Supporting Immune and Plasma Balance
Long-term plasma cleansing with DFPP may decrease plasma components that deliver immune activation or inflammatory load. That does not mean DFPP can treat motor neuron degeneration directly, but it has the potential to serve as an adjunctive medical treatment.
Optimizing the Internal Environment
The internal environment counts for regenerative support. For instance, a highly inflammatory or oxidative stress burdened tissue may exhibit poor cellular responsiveness to different signaling events. This scenario may explain how DFPP could theoretically correct this background condition before UC-MSC treatment.
For the reasons above we reported a mechanism of how DFPP therapy works and showed that combining DFPP with UC-MSCs may effectively elevate severity of ALS.
This combined strategy of DFPP therapy + UC-MSC stem cell therapy for ALS is strongly supported by the concept of the two-step support.
DFPP therapy also notably decreases selective hindering factors in the circulation system particularly those possessing pro-inflammatory results and include immune-related aspects. This can decrease the biological load in the blood and help prepare the body for the next step.
Second, UC-MSCs might offer regenerative and immunomodulatory signaling. Through facilitating the optimization of the plasma environment, UC-MSCs may have a more favorable supportive condition to communicate with immune cells, inflammatory pathways and damaged tissue environments.

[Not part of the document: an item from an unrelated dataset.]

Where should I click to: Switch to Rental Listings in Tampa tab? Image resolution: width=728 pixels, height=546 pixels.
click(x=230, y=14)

In lterms of , DFPP may help prime the internal milieu and UC-MSCs are implicated to provide extrinsic biological cues. When the treatment includes not only infusion of cells but also improvement of body condition prior to infusion, this combination can be particularly useful.
Figure 1: Proposed Two-Step Supportive Strategy of DFPP and UC-MSCs in ALS Care
Combined Potential Benefits
One combined therapy of UC-MSCs plus DFPP for ALS may support:
Improved local microenvironment prior to UC-MSC infusion
Decreased levels of specific circulating inflammatory and immunity-related factors
More suitable biology for UC-MSC paracrine signaling
Support for neuroinflammation balance
Support for immune regulation
Early tissue-repair and neurotrophic signaling support
Comorbidities and QoL with ALS care
Patient Selection Is Important
However, not everyone with ALS is an ideal candidate for this method. This involves a review of the patients diagnosis, disease stage, respiratory function, swallowing status, independence in mobility as well as markers for inflammation and organ function (Kidney and Liver), potentially ongoing infection screening, medication history, nutritional intake and physical condition.

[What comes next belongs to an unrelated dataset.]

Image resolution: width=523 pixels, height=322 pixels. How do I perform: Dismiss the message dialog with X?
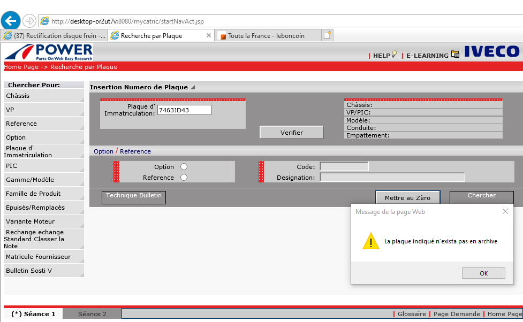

Patients having active exposure or with unstable vital signs, severe anemia, bleeding risk, very advanced respiratory compromise and/or major medical instability will need to be excluded and referred for further evaluation also prior to the administration of DFPP or UC-MSC based support.
Conclusion
The role of UC-MSCs in ALS was mainly involved with immune modulation, supporting neuroinflammation, paracrine signaling and microenvironmental support. As such, DFPP therapy is designed to deázirry selected regulators of the circulatory immune-inflammatory products to modify low-grade systemic inflammation prior to cellular immunotherapy application.
Moreover, both therapies may work synergistically to create a more effective regenerative environment with DFPP optimizing the internal condition and UC-MSCs providing supportive regenerative signals. Together this approach may provide a more robust supportive measure in selected patients with ALS. It is never an unconditional cure-all, a substitute for proper neurology care or something to pursue without sober advice and careful consideration.